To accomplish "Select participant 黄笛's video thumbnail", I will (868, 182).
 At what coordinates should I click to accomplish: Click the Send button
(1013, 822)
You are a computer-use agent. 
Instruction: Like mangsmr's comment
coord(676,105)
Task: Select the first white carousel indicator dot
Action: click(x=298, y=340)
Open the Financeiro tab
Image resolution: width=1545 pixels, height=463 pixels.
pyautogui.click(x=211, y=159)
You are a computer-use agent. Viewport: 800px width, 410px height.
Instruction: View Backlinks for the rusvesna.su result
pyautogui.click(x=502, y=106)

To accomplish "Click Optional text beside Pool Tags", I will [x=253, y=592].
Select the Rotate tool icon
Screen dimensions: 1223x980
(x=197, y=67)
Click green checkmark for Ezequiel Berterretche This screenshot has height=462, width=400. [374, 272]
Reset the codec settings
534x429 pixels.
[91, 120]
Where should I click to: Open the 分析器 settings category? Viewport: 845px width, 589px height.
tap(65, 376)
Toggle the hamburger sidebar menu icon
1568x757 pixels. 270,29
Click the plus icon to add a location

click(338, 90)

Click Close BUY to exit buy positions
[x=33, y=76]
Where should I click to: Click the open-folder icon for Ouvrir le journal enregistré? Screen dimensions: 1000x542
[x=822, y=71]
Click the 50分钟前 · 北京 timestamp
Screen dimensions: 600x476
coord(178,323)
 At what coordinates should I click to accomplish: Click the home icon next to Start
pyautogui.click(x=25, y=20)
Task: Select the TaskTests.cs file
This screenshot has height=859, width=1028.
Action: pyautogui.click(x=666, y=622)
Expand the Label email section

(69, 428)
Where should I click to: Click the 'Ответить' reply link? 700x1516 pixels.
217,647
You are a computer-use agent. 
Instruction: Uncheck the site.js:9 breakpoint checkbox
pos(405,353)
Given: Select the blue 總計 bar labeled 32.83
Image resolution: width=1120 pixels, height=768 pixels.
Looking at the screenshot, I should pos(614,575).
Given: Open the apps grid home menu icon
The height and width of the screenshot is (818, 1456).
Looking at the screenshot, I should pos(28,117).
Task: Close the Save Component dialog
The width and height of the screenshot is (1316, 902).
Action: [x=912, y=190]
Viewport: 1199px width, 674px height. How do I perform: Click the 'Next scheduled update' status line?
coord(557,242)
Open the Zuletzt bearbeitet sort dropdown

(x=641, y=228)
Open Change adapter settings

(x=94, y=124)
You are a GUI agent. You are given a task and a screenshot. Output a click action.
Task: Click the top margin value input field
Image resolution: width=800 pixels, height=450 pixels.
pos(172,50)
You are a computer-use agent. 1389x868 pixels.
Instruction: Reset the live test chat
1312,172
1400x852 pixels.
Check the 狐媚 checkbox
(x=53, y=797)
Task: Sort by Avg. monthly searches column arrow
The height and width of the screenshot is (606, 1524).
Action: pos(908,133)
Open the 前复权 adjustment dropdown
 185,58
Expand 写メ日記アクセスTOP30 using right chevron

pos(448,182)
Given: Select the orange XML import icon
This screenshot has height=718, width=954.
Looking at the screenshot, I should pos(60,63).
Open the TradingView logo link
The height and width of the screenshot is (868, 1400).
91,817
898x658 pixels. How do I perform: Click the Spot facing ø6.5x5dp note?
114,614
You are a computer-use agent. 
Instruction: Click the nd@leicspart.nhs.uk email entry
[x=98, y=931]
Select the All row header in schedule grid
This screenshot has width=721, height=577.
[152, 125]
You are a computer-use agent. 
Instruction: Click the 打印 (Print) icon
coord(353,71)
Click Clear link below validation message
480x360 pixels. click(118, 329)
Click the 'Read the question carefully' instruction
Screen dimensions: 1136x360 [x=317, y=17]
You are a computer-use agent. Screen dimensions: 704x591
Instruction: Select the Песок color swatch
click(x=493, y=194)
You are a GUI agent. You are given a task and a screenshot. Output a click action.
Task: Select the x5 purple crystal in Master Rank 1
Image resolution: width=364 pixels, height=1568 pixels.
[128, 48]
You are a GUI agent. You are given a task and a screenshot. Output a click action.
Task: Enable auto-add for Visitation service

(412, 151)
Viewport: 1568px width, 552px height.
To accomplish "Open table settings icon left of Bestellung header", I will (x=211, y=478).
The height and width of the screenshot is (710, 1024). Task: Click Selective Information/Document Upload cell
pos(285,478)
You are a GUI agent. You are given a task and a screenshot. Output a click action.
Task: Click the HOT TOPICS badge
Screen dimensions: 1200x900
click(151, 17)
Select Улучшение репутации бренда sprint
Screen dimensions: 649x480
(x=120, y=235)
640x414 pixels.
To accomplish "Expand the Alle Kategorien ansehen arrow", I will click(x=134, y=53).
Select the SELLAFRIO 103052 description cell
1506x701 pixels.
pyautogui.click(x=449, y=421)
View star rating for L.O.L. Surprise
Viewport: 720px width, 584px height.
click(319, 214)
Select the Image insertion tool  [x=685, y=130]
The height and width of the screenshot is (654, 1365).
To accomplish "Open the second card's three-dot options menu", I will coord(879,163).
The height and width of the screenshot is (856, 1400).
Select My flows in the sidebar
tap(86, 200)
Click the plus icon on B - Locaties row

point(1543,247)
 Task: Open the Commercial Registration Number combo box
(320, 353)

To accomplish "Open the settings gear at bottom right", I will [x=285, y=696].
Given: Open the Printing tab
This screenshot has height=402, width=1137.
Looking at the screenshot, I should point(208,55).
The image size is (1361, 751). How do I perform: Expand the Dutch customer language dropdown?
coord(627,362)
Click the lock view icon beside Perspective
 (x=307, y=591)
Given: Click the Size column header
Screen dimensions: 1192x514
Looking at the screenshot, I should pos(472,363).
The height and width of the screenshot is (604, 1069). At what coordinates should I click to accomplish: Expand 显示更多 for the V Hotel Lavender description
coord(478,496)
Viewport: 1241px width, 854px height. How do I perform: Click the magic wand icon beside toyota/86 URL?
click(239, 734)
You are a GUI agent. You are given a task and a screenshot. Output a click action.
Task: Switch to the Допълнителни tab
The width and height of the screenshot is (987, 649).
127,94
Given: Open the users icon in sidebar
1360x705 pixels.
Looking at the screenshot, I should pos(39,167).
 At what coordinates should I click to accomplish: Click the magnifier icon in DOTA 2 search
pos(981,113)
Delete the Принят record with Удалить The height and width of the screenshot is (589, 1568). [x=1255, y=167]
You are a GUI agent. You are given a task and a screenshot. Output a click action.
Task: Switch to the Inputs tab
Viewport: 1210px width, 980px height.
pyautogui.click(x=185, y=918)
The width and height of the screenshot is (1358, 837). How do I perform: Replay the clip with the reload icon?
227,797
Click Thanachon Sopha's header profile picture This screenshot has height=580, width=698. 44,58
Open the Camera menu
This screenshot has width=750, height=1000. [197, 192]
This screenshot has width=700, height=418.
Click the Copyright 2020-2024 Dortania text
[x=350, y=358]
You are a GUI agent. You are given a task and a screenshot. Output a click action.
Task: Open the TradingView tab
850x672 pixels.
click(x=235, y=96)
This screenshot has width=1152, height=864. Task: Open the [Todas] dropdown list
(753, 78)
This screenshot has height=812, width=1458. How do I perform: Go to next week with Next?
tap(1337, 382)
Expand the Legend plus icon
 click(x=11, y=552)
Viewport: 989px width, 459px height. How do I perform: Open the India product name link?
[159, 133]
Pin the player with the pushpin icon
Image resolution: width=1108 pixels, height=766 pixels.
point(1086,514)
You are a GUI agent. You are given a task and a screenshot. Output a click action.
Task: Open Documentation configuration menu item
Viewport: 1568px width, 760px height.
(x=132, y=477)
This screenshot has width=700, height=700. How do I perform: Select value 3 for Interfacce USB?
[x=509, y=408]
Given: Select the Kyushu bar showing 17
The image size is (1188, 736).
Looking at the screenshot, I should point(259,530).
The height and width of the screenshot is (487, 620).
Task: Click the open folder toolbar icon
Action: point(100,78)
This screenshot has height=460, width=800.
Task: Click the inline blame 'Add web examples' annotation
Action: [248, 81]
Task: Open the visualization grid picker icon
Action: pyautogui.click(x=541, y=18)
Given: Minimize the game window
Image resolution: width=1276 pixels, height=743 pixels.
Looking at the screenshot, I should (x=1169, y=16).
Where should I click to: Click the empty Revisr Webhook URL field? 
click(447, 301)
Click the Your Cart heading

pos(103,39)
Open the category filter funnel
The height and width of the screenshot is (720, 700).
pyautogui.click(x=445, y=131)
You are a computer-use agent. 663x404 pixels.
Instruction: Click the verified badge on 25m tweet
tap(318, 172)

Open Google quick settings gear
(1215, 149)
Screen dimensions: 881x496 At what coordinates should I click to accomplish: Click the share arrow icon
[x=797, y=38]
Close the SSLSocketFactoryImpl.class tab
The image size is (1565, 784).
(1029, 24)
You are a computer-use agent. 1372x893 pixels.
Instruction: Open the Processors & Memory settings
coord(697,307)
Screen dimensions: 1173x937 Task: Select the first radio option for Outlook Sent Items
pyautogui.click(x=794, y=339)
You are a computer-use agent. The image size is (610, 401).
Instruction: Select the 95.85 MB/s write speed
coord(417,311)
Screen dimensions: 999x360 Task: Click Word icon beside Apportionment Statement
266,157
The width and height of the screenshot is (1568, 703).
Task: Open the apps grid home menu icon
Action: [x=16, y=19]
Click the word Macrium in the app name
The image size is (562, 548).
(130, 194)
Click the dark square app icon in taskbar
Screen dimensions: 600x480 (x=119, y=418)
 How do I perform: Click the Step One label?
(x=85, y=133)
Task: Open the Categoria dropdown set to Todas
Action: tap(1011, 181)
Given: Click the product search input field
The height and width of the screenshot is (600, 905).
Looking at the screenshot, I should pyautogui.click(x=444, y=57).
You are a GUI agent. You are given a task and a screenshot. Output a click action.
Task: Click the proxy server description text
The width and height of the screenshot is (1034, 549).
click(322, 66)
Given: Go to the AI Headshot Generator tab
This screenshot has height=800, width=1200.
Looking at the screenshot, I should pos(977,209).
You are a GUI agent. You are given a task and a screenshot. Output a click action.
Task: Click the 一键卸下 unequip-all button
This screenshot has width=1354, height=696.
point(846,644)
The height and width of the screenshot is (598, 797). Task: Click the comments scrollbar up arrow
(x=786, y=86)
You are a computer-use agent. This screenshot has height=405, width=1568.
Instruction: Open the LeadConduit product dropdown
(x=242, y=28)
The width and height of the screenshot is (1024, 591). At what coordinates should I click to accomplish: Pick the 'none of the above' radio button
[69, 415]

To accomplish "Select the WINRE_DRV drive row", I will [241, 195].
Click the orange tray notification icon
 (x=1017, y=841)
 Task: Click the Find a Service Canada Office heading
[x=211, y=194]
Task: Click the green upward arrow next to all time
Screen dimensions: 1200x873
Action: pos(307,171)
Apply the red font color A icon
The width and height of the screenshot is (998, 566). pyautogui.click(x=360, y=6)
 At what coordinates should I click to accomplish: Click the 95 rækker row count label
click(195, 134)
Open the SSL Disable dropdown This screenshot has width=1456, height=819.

*Task description*.
Track down every line of the material containing the string "TradingView", and copy it.

*Finished exercise*.
Open the TradingView logo link
Task: Open the TradingView tab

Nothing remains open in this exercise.